Kacey Rohl, named one of the Canadian Rising Stars at this year’s Toronto International Film Festival, stars in White Lie, a new film that illuminates the troubling phenomenon of people faking illnesses to generate funds and sympathy.
In White Lie, Kacey plays a young woman who becomes a campus celebrity after receiving a (fictional) cancer diagnosis. But the pressure to keep up with her lie is mounting, and the film probes at the ramifications of living a dishonest life.
We asked her about the project this week.
SDTC: What drew you to the script for White Lie?
KR: I loved the idea of playing a woman who people immediately label as a bad person and that could be so easily judged. Negotiating her life living inside of a house of cards she’d built herself offered me some welcome complexity to play with. Also it was an awesome opportunity to shave my head!
What had you heard about this phenomenon of faking an illness for money?
I’d heard of stories like this, but only peripherally. But all through the process of this film—from as soon as I started chatting to people about it, through making it, and even now long after we’ve wrapped—people tell me all sorts of stories about how this issue has touched their lives. I had no idea how common it was.
What aspects of your character’s personality do you see in yourself?
There have certainly been times in my life where the ways I was seeking out love or attention were perhaps not the best, and also the idea of creating crisis because that’s all she knew how to function in is something I’m familiar with. But thankfully, I’m in a far better place than she is in regards to all that, although I could absolutely identify with those aspects of her.
What was the most challenging part of this role?
Being bald in -30c weather! Hands down!
When did you realize you wanted to act for a living?
When I realized it was the only thing that made me super happy. And eventually that morphed into it being a handy way to force myself to develop my capacity for deep feeling and dig for my authentic self. The making-a-living thing was sort of an afterthought, but obviously I’m so grateful that that aspect of it is working out.
Walk us through your process to completing a film; how do you research your role, what is your methodology, how do you stay focused?
I always do a lot of movement-based prep work.
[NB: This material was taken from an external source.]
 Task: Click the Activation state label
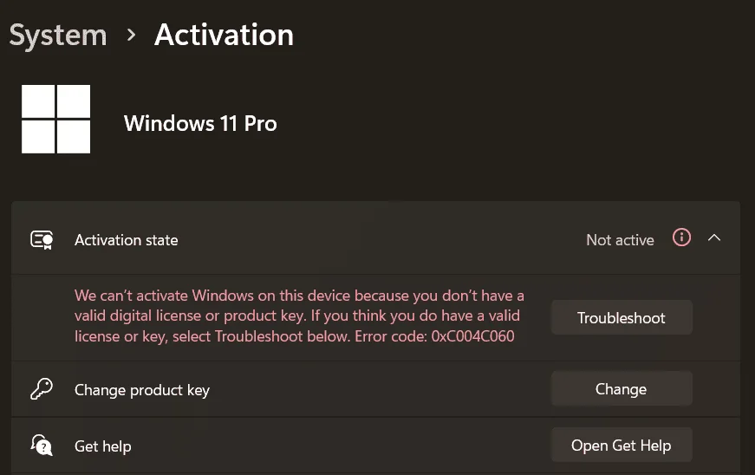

But with White Lie, [my character’s] a dancer, so being in my body was going to be even more important—how she held herself, how she would move. But also what life looks like and feels like when movement is your main language of expression. I also use music a lot, so I built a killer playlist. And I usually research as much as I can with books/docs/articles/art etc., but I avoided that for her because that’s not the angle I wanted to approach her from. I spent a great deal of time alone connecting to what core wounds I thought brought her where she is.
What is your earliest memory of seeing a performance that moved you?
I remember with crystalline clarity the moment I saw Julianne Moore in Magnolia. That movie is hugely important to me as a whole, but seeing her work in that film made me want to ride the waves like she does.
What does winning the Rising Star award mean to you personally?
I’m so grateful and honestly blown away that I get to be a part of TIFF Rising Stars this year. I’m looking forward to connecting with other like-minded artists, expanding my brain and gaining knowledge on how to negotiate this wild biz with integrity.
White Lie makes its World Premiere at TIFF’s Contemporary World Cinema program this fall.